Rumania worries over Transylvania

The Hungarian foreign ministry requested a year ago that Hungary should open two new consulates in the Transylvanian cities Nagyvárad (“Oradea” in Rumanian) and Marosvásárhely (“Targu Mures” in Rumanian) where significant Hungarian communities live. Like most of my readers must know, Transylvania (“Erdély” in Hungarian) was part of the Hungarian Kingdom from its founding in AD 1000 until the Dictat of Trianon in 1920.

 

Rumanian foreign minister Titus Corlatean‘s initial reactions about the Hungarian request were positive and he still made very positive remarks recently concerning the relations between  Hungary and Rumania.

Today it’s been revealed that Rumania has rejected Hungary’s request for opening these new consulates, without giving any explanation.

I’m particularly surprised and disappointed because the Rumanian foreign minister signalled repeatedly how gladly he would invite me to Bucharest and he would want to hold talks about improving and maintaining our relations.  I believe this act sharply contradicts his earlier sentences.

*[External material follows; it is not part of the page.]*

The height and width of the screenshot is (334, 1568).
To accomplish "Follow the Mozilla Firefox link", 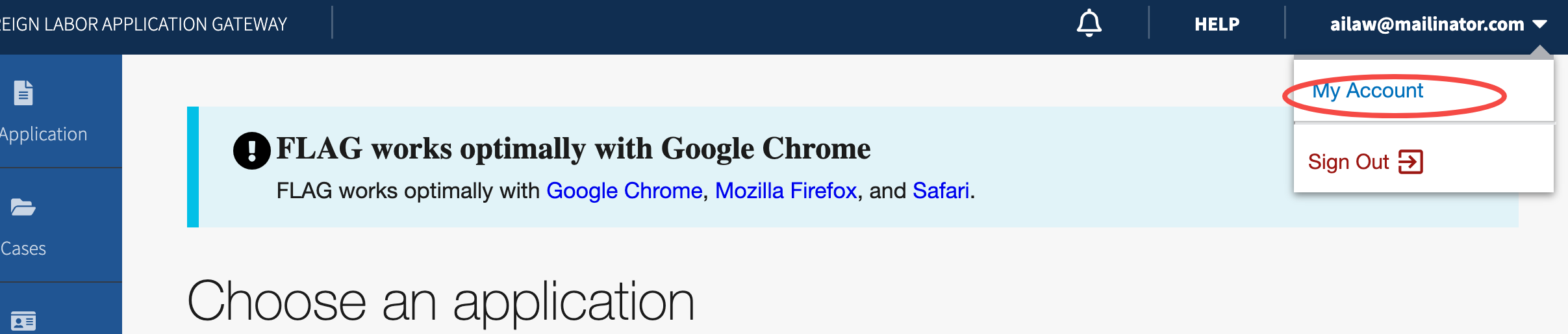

said Hungarian foreign minister Tibor Navrasics today in response.  He added that Hungary has never ever prevented other countries from opening consulates in Hungary.  He remarked that today’s Rumanian decision is going to have consequences and he has also summoned Rumania’s ambassador to Budapest immediately.

Only the traditional/historical anti-Hungarian stance of  Rumanian politics, coupled with their guilt-ridden worries over Erdély, can be  the only viable explanation for Rumania’s decision.   So much about the so-called “European thought”…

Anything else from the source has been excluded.